As projeções da autoridade monetária ficam próximas às de outros agentes. O Ministério da Fazenda previu em novembro uma expansão de 2,2% para o PIB de 2025 e de 2,4% em 2026. Já o mercado, de acordo com a pesquisa Focus mais recente, estima crescimento de 2,25% em 2025 e de 1,80% no ano seguinte.
No setor externo, porém, o BC piorou a avaliação para o resultado das transações correntes. A estimativa para 2025 passou a apontar um déficit de US$ 76 bilhões, ante rombo de US$ 70 bilhões projetado em setembro. Para 2026, a previsão é de um saldo negativo de US$ 60 bilhões, ligeiramente acima dos US$ 58 bilhões estimados anteriormente.
O Banco Central também elevou a projeção de Investimentos Diretos no País (IDP) em 2025, de US$ 70 bilhões para US$ 75 bilhões, enquanto manteve em US$ 70 bilhões a estimativa para 2026.

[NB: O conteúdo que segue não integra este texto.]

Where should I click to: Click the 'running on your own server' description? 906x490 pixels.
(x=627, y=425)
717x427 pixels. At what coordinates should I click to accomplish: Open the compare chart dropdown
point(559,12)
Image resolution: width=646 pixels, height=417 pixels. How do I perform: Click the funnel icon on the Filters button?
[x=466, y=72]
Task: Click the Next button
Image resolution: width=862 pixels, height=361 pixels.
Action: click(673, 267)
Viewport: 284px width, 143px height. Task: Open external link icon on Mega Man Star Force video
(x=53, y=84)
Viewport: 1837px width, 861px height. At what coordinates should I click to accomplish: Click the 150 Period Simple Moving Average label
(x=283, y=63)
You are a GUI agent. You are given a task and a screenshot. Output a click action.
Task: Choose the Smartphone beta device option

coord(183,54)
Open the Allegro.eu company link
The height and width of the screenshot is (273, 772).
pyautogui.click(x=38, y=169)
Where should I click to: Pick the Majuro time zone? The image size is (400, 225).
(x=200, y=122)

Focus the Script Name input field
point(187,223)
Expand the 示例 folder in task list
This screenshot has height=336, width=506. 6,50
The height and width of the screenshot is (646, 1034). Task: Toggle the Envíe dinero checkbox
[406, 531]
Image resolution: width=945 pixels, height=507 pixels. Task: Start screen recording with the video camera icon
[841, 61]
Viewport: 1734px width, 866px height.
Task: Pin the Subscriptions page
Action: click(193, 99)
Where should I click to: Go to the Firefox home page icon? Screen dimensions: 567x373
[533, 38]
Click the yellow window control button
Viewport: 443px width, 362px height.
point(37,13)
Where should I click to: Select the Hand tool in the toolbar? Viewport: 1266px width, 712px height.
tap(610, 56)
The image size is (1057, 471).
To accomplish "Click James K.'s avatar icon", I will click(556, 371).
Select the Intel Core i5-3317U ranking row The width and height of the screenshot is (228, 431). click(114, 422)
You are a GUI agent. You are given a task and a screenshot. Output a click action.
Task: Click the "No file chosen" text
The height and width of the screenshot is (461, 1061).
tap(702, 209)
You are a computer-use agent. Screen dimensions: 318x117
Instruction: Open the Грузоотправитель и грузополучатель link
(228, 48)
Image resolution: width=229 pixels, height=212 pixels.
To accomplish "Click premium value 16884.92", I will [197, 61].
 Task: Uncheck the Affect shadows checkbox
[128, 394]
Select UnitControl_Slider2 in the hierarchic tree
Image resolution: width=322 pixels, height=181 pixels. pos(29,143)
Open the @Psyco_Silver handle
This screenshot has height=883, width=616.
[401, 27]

Nas contas da autoridade monetária, a balança comercial deve registrar superávit de US$ 52 bilhões em 2025. Para 2026, a expectativa é de um superávit de US$ 64 bilhões.
O Relatório de Política Monetária também trouxe uma revisão positiva para o crescimento do crédito. O BC passou a prever uma expansão de 9,4% em 2025, ante estimativa anterior de 8,8%. Para 2026, a expectativa é de alta de 8,6%, acima dos 8,0% projetados em setembro.
O crédito às famílias deve crescer 10,4% em 2025, contra previsão anterior de 9,4%, enquanto o crédito às empresas foi mantido em 8,0%. Em 2026, a projeção é de alta de 9,0% para pessoas físicas e de 7,9% para empresas.